EXERCISE OBJECTIVE:
Retype the following data word for word, omitting the pictures.

-- start --

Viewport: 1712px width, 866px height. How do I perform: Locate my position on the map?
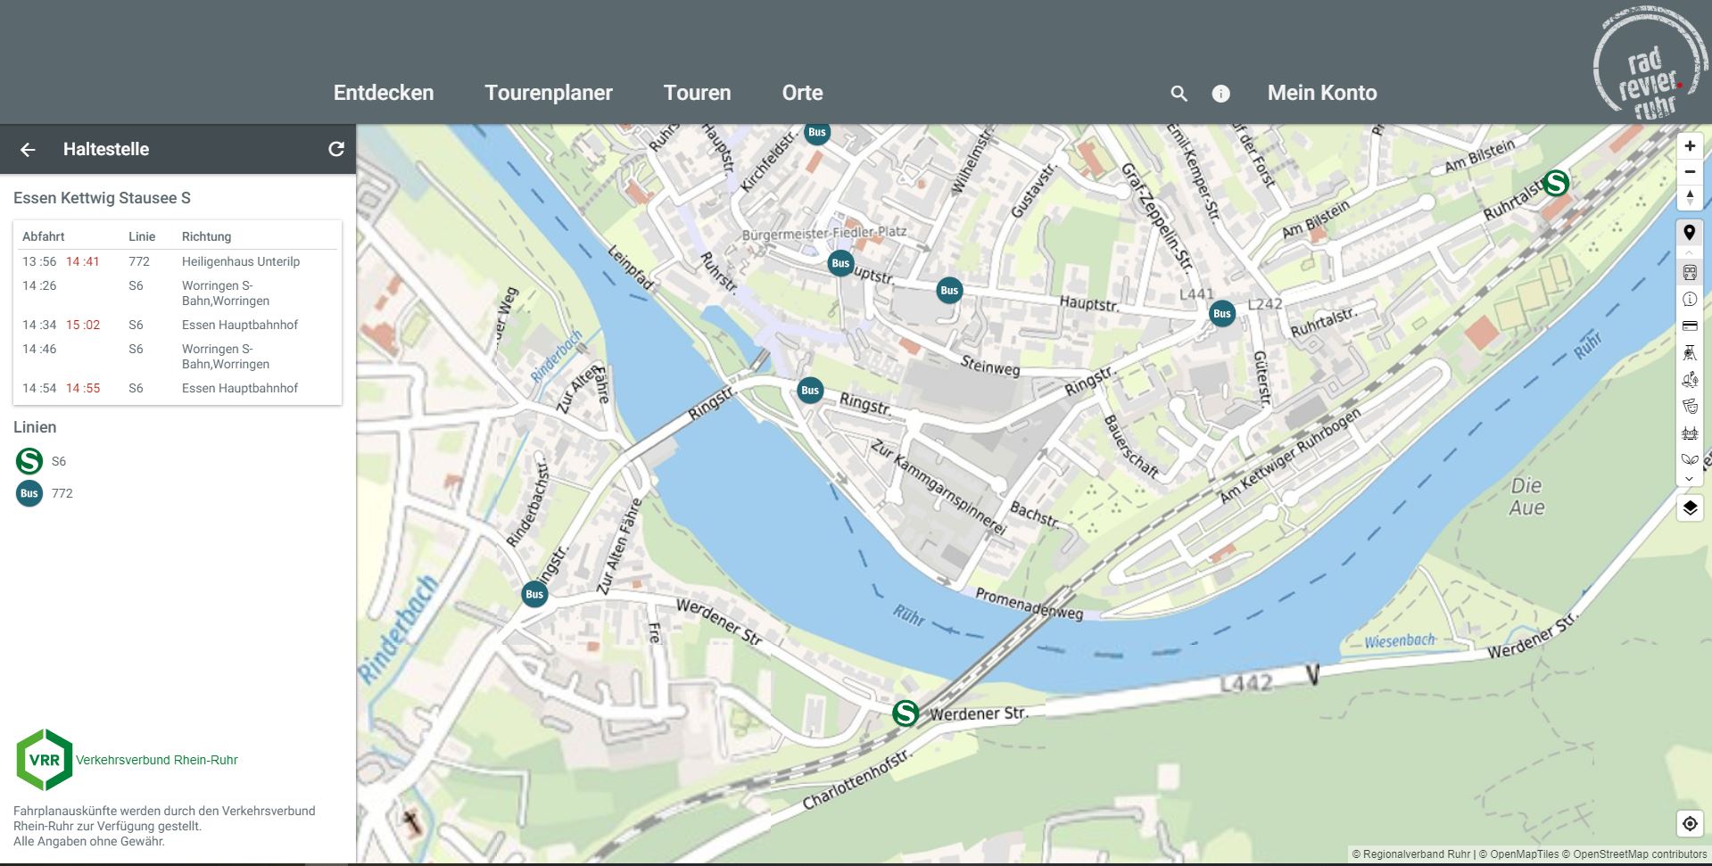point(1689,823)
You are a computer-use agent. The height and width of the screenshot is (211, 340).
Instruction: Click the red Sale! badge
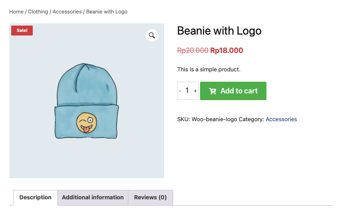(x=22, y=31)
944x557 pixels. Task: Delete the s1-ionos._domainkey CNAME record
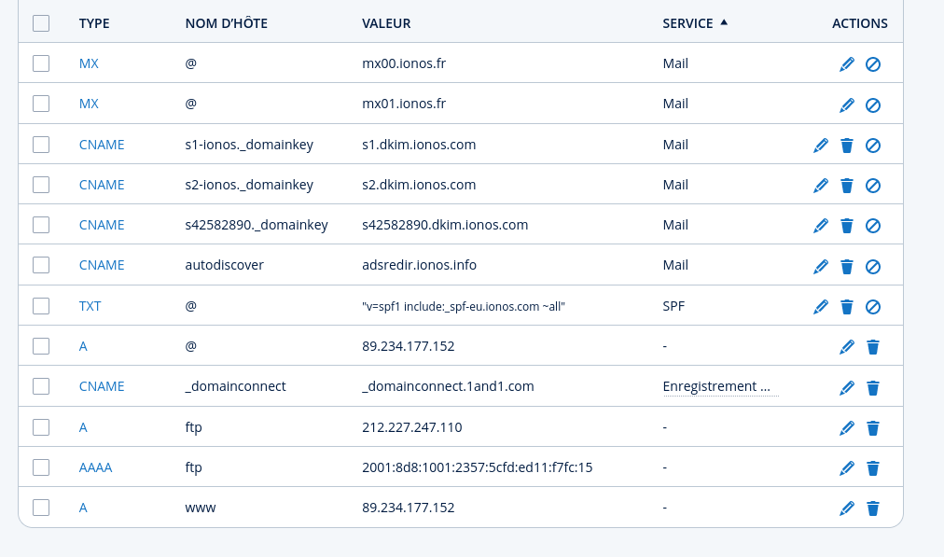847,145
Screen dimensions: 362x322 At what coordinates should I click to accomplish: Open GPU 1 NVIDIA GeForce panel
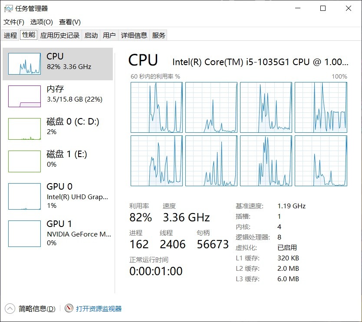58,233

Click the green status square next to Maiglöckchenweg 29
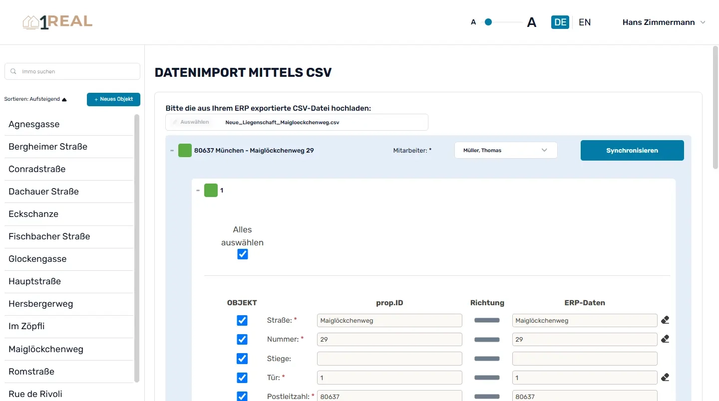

-- end --

CORRECT ANSWER:
Viewport: 1712px width, 866px height. How do I perform: Locate my position on the map?
point(1689,823)
You are a computer-use agent. The height and width of the screenshot is (211, 340).
Instruction: Click the red Sale! badge
(x=22, y=31)
944x557 pixels. Task: Delete the s1-ionos._domainkey CNAME record
847,145
Screen dimensions: 362x322 At what coordinates should I click to accomplish: Open GPU 1 NVIDIA GeForce panel
58,233

Click the green status square next to Maiglöckchenweg 29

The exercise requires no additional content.